Garmt also brought along an AudioQuest Vodka ethernet cable. As a final experiment, I compared this high-end cable (from 275 euro for 0,75m) with a standard 7 euro ethernet cable. I know I am going to get complaints because many people feel that it should not be possible but yes indeed, I can hear differences between these cables. However, not as expected perhaps because, as it turned out, I preferred the standard cable. The AudioQuest cable provided a smoother, more introspective sound than the standard cable. I could see this more relaxed sound being preferred in some situations but although it was supremely refined and the dynamics were intact, compared to the CD transport, the transients were definitely less immediate and this made me feel like the music was somehow processed. Your mileage may vary so, as always, just experimenting with this is the best method of finding the ideal combination for any given situation. Also see the separate Melco review, in which I compared a couple of Ethernet cables.
As this review is coming to its end, the most prominent thought on my mind, even when I’m writing this in the adjacent room, is that I am continuously overwhelmed with the feeling that the C1 combined with the two A1’s and streaming via Melco simply sounds truer to life than any other digital source that I have ever used. And that is really saying a lot!
I’ve heard people state that CH Precision products sound cool and clinical, but this is absolutely not how I hear it. The C1+A1 combination sounds ultra-transparent, clean and controlled clean but also smooth and fluid, and organic. CH components deliver a truly lifelike sound that is not about added warmth, ultra-impact or tube magic. It is simple to claim that nothing is added and nothing is subtracted but this is actually what seems to be happening here. However, it is not a system that delivers the truth at the expense of musicality. Sure, play mediocre recordings and they will sound mediocre, but you can literally play any kind of music on this system, and it plays everything without prejudice and without ever adding even a hint of hardness.
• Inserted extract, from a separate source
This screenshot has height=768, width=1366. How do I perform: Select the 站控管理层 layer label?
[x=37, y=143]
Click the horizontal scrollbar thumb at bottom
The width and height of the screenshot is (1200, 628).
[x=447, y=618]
Some audio components excel in their ability to allow the listener to dissect the music into its every musical strand, for example to precisely follow a certain subtle rhythmic aspect or almost hidden melody line. Often though, such super-transparent components can make for a more technical delivery, reducing the emotional impact in the process. Other audio components excel in luring one into the emotional performance and making one forget about the technical aspects altogether. These components, however, can tend to “generalize” the subtle elements of which the music is made. This discrepancy is something that I have often proclaimed to be inevitable because like humans, no audio component is perfect.
CH Precision audio components tick all the audiophile boxes, there need be no concern about that. however, they are unique in my experience for possessing the finest technical abilities while totally making one forget about them by simply sounding utterly realistic, wholly musical and absolutely convincing. The various technical aspects are woven together so utterly seamlessly that one is encouraged to stop the eternal analysis and simply enjoy the musical performances. It’s as close as I have heard audio components come to perfection.